An analysis by Sonoma County’s Economic Development Board identified 11 farms that confine animals and exceed the measure’s “large-scale” threshold, with more than 700 dairy cows, 85,000 egg-laying hens, or 125,000 chickens raised for meat. About 50 medium-scale operations also could be affected, it said.
Also vulnerable are farms that don’t confine animals but shelter them in the winter, such as the organic dairy Tresch Family Farms in Two Rock, whose 750 cows graze 2,500 acres and produce milk for Straus Organic Creamery, one of the Bay Area’s top milk brands.
November’s vote is the first in what analysts call a “two trip” effort, said David McCuan, a political science professor at Sonoma State University. The initial goal is to raise the profile of the issue, demonstrating whether it is viable or not, he said. If the measure, which needs a simple majority to pass, performs better than expected — losing by only 5 or 6 points — efforts will expand, he predicted.
“If you can do it here, then you take that learning experience and send it other places,” he said.
In banners and yard signs, opposition has united many Sonoma County locals who seek to protect their region’s rich agricultural heritage, only 50 miles or so north of the Golden Gate. At least $1.3 million had been raised as of late September to defeat the measure, with major gifts from Western United Dairies, Perdue’s Poultry and the National Pork Producers Council in Iowa. Supporters had raised less than $200,000.

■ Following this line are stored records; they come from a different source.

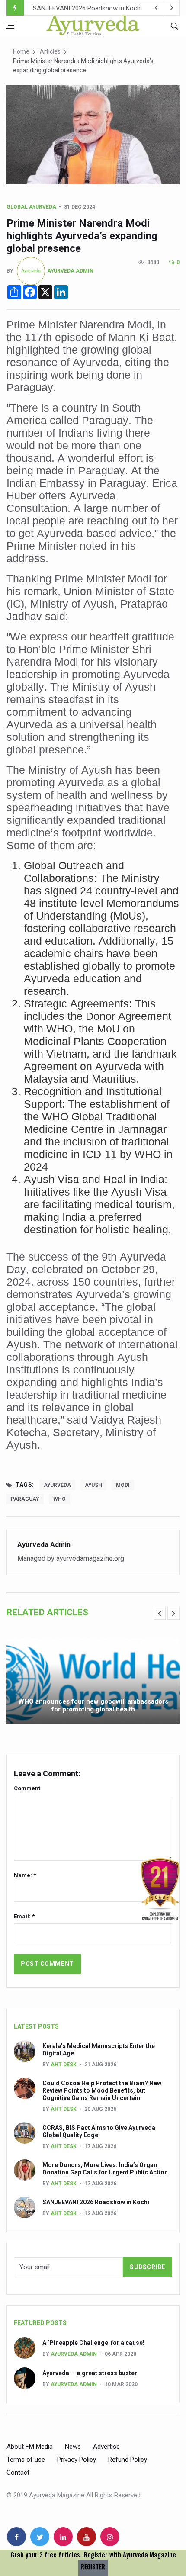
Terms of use (25, 2459)
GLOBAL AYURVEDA (31, 207)
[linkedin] (63, 2537)
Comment (27, 1788)
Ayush (93, 1485)
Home (21, 51)
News (73, 2447)
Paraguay (25, 1499)
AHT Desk (64, 2064)
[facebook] (16, 2537)
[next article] (156, 8)
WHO (59, 1499)
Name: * (25, 1875)
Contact (17, 2472)
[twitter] (40, 2537)
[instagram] (110, 2537)
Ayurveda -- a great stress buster (89, 2373)
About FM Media (29, 2447)
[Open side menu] (10, 25)
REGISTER (93, 2567)
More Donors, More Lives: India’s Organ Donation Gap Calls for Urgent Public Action (105, 2168)
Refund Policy (127, 2459)
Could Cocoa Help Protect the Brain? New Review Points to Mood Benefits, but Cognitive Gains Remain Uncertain (101, 2090)
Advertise (106, 2447)
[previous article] (172, 8)
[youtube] (86, 2537)
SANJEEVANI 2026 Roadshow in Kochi (87, 8)
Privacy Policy (76, 2459)
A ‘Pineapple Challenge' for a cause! (93, 2342)
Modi (123, 1485)
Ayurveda (57, 1485)
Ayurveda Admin (70, 270)
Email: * (24, 1916)
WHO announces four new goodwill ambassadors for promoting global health (93, 1705)
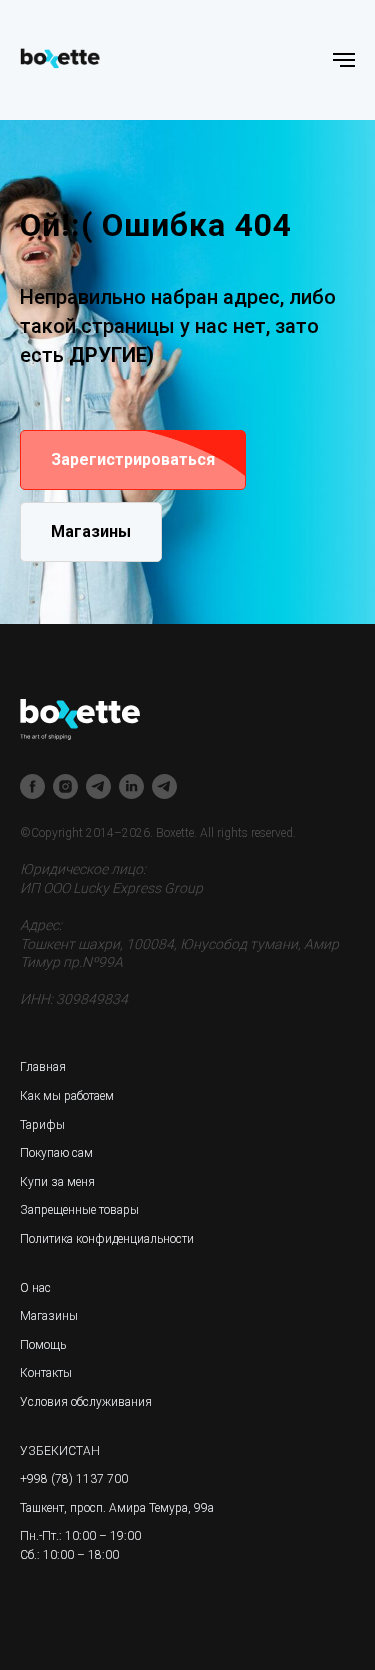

With no reliable polling on voter sentiment, its fate is unclear.
In a rare show of political unity, both the local Republican and Democratic parties are opposed, along with a slew of local cities and lawmakers, chefs and animal care experts.
It is opposed by Straus Family Creamery and Clover Sonoma, which buy more than half their milk from Sonoma County. Cowgirl Creamery, arguably the Bay Area’s most iconic cheese company, is opposed.
The Marin Agricultural Land Trust warned about “the ripple effect it will have on our vibrant food systems.”
Ranchers in the San Bernardino Valley, Tuolumne and elsewhere donated to the opposition.
“We believe in supporting each other…when extreme animal rights activists introduce flawed ballot measures,” said John Hammon of the Tulare County Cattlemen’s Association, 300 miles away.
Weber, the poultry farmer, and his younger brother Scott have pondered how to improve and save a farm that was started with tiny hen houses on a handful of acres by their great grandparents, economic refugees from Germany.
With an MBA from Santa Clara University and experience at Hewlett Packard and Intel, Weber spent the brothers’ inheritance on modernization, adding new, larger and cage-free buildings. They installed belts in the hen houses to carry away poop, so there is less stink and fewer flies. The poop is air-dried, processed into pellets and sold as fertilizer.
Recent years have been stressful. They’ve added locks to their facility doors after activists broke in, and screens on their henhouses to fend off wild birds carrying avian flu.
He keeps the results of his annual audit from the certifying organization Humane Farm Animal Care in a tidy white binder. “Good bird condition, detailed records, good litter quality,” it reads. “Clear records, efficient and detailed traceability. Knowledgeable, attentive employees.”
The only way that Weber Farms could comply with Measure J is to buy more parcels to split up the flocks, he said. But with Sonoma farmland selling for $300,000 an acre, that’s out of reach.
“This has nothing to do with how good of a job we’re doing,” he said with bitterness. “And if you get rid of your good operators, where are you going to get your food?”